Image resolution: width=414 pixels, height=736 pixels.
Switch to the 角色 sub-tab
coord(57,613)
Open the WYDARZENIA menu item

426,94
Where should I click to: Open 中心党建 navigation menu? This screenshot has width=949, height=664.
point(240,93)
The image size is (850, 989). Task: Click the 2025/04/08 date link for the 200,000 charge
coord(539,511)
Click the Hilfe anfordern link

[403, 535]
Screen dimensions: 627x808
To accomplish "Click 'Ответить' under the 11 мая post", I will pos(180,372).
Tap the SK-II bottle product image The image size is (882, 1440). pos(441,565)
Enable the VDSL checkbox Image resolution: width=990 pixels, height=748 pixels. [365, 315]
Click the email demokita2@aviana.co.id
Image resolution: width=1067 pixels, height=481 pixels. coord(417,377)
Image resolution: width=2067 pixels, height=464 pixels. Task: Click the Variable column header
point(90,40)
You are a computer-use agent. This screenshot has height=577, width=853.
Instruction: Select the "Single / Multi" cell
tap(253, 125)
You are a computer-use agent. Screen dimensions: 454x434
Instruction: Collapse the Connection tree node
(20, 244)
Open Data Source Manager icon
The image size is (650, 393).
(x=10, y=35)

┄┄┄┄┄┄┄┄┄┄

▶ [Assigned task] The complete listing is to be repeated word for word.

▶ [Completed exercise]
Image resolution: width=414 pixels, height=736 pixels.
Switch to the 角色 sub-tab
coord(57,613)
Open the WYDARZENIA menu item

426,94
Where should I click to: Open 中心党建 navigation menu? This screenshot has width=949, height=664.
point(240,93)
The image size is (850, 989). Task: Click the 2025/04/08 date link for the 200,000 charge
coord(539,511)
Click the Hilfe anfordern link

[403, 535]
Screen dimensions: 627x808
To accomplish "Click 'Ответить' under the 11 мая post", I will pos(180,372).
Tap the SK-II bottle product image The image size is (882, 1440). pos(441,565)
Enable the VDSL checkbox Image resolution: width=990 pixels, height=748 pixels. [365, 315]
Click the email demokita2@aviana.co.id
Image resolution: width=1067 pixels, height=481 pixels. coord(417,377)
Image resolution: width=2067 pixels, height=464 pixels. Task: Click the Variable column header
point(90,40)
You are a computer-use agent. This screenshot has height=577, width=853.
Instruction: Select the "Single / Multi" cell
tap(253, 125)
You are a computer-use agent. Screen dimensions: 454x434
Instruction: Collapse the Connection tree node
(20, 244)
Open Data Source Manager icon
The image size is (650, 393).
(x=10, y=35)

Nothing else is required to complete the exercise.